Uma leitura recomendável, um excelente exercício mental para quem percorre suas páginas.

 

Contos do nascer da Terra

livro010Contos do nascer da Terra, de Mia Couto (Companhia das Letras, 2014, 270 p,, R$ 21,00) contém 35 textos do renomado escritor moçambicano, um dos maiores expoentes da literatura em língua portuguesa contemporânea.

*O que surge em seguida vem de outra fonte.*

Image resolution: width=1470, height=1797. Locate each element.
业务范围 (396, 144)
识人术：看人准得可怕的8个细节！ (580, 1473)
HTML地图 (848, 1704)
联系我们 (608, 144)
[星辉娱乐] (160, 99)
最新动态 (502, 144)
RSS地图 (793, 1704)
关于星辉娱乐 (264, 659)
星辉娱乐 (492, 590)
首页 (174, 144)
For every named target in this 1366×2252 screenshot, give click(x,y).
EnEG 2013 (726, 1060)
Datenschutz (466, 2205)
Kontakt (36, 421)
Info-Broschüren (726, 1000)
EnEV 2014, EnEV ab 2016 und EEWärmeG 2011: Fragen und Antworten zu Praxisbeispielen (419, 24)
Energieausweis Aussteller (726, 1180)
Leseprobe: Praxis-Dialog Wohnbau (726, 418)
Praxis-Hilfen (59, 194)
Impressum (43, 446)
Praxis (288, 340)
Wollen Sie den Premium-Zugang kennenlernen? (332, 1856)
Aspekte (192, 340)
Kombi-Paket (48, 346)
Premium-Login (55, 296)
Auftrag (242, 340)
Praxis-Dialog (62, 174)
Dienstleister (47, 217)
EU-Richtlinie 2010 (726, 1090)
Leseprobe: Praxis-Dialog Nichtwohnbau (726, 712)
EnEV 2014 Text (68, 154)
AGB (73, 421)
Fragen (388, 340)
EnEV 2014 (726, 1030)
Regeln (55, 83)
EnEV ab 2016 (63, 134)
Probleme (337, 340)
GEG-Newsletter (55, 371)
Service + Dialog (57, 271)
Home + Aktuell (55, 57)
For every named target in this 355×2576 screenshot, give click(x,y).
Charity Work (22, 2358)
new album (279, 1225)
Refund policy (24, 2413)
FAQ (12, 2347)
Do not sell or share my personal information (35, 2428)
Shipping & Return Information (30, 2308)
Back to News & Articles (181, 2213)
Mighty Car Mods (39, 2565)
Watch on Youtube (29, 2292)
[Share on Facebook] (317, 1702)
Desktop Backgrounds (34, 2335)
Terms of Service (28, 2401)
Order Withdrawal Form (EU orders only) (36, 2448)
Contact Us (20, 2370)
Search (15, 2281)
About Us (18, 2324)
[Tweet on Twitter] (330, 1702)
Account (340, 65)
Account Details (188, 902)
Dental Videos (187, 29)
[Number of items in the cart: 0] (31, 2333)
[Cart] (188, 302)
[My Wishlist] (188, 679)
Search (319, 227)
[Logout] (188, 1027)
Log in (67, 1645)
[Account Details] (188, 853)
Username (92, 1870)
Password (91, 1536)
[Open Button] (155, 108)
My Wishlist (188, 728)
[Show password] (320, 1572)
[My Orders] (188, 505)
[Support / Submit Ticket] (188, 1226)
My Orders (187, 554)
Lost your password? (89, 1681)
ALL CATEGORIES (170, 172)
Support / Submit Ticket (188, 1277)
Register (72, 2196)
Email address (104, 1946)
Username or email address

Em todos eles, a característica de criar palavras, a partir de dois conceitos que se somam ou se opõem, como O homem era um vidabundo, ou Minha água-natal, de freqüentemente alterar ditos e provérbios, como Não ata nem diz ata, e de formar frases com palavras de som assemelhado, como Um homem atravessou a calçada, desavultado vulto avulso.

Os contos muitas vezes relatam casos da relação entre pais e filhos, ou de casamentos desfeitos, de pessoas vítimas da guerra civil que marcou a fase da independência de Moçambique, ou são adaptações de fábulas africanas. Na verdade, preferi ler os contos criados do que as fábulas adaptadas, que se tornaram em geral sem forma nem formato, desenroladamente roliças.

A leitura dos contos é um constante exercício para os olhos e para as idéias do escritor e do leitor, para quem utiliza os neurônios subjacentes da linguagem.

Mia Côunto: leitura obrigatória.

 

Desacordo ortográfico, o livro

Desacordo ortográfico (R$ 27,00) é o título de um livro da gaúcha não editora, de 2009, que, organizado por Reginaldo Pujol Filho, reúne contos e algumas poesias de vários escritores contemporâneos brasileiros, portugueses e africanos, e mantém as diferenças da escrita local de cada um dos países, tal como a necessidade do vocabulário as requer.

Os brasileiros Luís Fernando Veríssimo, Altair Martins, Maria Valéria Rezende, Manoel de Barros, Cardoso, Reginaldo Pujol Filho, Xico Sá e Marcelino Freire, alternam-se com os portugueses Patrícia Reis, Luís Filipe Cristóvão, Patrícia Portela, Rita Tombarda Duarte, João Pedro Duarte, Gonçalo M. Tavares, com os angolanos Luandino Vieira, Ondjaki e Pepetela, com os moçambicanos Rogério Manjate e Nelson Saúte, e também com a representante de São Tomé e Príncipe Olinda Beja.

É notável a diferença de estilos. Os brasileiros, ao recorrer ao quase-pornográfico sem constrangimento (e exceder da fórmula, talvez na busca da cura de alguma frustração e insatisfação em muitas atividades); os portugueses, abusando da forma para atingir o conteúdo; e os africanos, com a simplicidade do que lhes é quotidiano.

Fico com os africanos, pela expressão e sinceridade.